Suspicious portfolios spawn investigation


Students cheating on an IB Math IA prompted teachers to examine policies regarding Internet information.

The Internet can be a valuable tool for IB Math SL I students in need of a lesson review. However, for the dozens of students caught copying an incorrect answer into their Internal Assessment, it may have been more of a temptation.

Associate principal Michael Mukai said the math department began investigating students’ IA portfolios when they noticed an oddity: on a single answer, multiple students made the same error using an unorthodox formula. Following this, the IB Math teachers held a meeting with the accused students to discuss their suspicion.

“We’re at a strange time in the age of information, because there’s a difference in how each generation finds and uses data,” Mukai said. “The sharing of information online is new, but this isn’t the first time it’s been brought up. For example, we know students use Facebook groups to share answers for some classes, and others can be seen copying down answers in the locker bays every day.”

An anonymous junior said he felt his fellow IB Math students resorted to copying down an online answer because they were unprepared for difficulty of the IA.”Teachers were adamant that we had to complete the portfolio without any help from them or other students, so they felt they had nowhere else to go but online,” the junior said. “It’s my theory that students felt there was a choice between failing a major part of their IB Math grade and cheating.”

Although students found guilty of copying did not receive the standard punishment for cheating, which Mukai described as a 0 on the assignment and a note on the violator’s permanent record, IB Math teacher Judith Cosgriff said they would still receive a different consequence. Guilty students received a 64 on their portfolio and were barred from progressing to IB Math SL II.

Mukai said determining innocence and guilt in scenarios involving alleged Internet plagiarism are difficult to handle because the school administration has not yet established a policy on how to handle the use of online information.

“It’s a gray area, because there’s no yardstick for gauging students’ integrity in using the Internet to solve a problem, and it’s our job to ensure each student comprehends the material,” Mukai said. “This event is a great opportunity for the staff to meet and agree on a project philosophy. As problems become more complicated, at what point should you solve them yourself?”

A second anonymous junior accused of cheating on the IA said he believes his classmates knew they were not supposed to copy down the online answer, but chose to do so regardless because of their stress level.

“There is so much stress as an IB student, and I think this IA pushed a lot of students over the top,” the junior said. “They might have felt what they did was justified because of their heavy workload.”

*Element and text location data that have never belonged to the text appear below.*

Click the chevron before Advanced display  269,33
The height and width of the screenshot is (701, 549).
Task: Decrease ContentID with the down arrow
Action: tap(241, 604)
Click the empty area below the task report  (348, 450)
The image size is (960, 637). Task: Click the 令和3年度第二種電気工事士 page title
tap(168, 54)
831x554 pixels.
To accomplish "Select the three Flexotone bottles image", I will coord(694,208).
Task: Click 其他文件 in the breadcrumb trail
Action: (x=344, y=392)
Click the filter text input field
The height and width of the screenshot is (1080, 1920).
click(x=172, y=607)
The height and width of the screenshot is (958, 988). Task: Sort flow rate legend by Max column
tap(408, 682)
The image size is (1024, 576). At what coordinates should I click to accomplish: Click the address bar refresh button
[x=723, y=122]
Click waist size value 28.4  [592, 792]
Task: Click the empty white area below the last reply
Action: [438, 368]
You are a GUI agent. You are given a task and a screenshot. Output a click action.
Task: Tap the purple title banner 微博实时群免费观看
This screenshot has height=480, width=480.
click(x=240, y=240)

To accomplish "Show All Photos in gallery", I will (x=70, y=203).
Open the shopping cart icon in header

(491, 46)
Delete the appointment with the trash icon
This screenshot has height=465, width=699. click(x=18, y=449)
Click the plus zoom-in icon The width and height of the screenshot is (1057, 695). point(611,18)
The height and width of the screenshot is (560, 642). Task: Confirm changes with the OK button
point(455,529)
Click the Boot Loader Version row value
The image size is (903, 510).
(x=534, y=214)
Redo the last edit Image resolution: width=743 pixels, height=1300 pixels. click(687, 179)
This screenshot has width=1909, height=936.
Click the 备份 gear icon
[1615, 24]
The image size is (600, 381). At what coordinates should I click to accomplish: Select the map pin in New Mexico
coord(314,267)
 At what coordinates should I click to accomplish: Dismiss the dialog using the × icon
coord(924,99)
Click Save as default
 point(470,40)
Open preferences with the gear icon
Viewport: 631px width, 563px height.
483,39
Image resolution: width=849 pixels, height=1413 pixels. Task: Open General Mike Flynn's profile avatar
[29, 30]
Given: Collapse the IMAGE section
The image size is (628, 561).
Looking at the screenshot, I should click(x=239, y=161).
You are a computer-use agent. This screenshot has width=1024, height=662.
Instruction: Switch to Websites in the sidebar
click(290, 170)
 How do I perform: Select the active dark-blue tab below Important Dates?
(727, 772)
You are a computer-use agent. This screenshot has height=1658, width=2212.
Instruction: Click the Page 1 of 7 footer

Principal Dan Meier said, despite the pressure to succeed in IB classes, he believes receiving a ‘C’ honestly is preferable to an undeserved ‘A’.

“Our approach at Robinson is that we’re a learning instituion, and that we understand everyone makes mistakes, so we’re using this as a teaching moment,” Meier said.

IB coordinator Wendy Vu said she believes teachers can address the issue of plagiarism at each school year’s beginning to avoid it in the future.

“As teachers, we need to do a better job of articulating what plagiarism is in each subject,” Vu said. “There is going to come an end point in your education when Google searches aren’t good enough.”

Despite the complications this occurrence created, IB Math teacher Judith Cosgriff said it is not a sensational issue, and may have a positive impact on the program.

Cosgriff said, “We will continue to work with students until this issue is resolved.”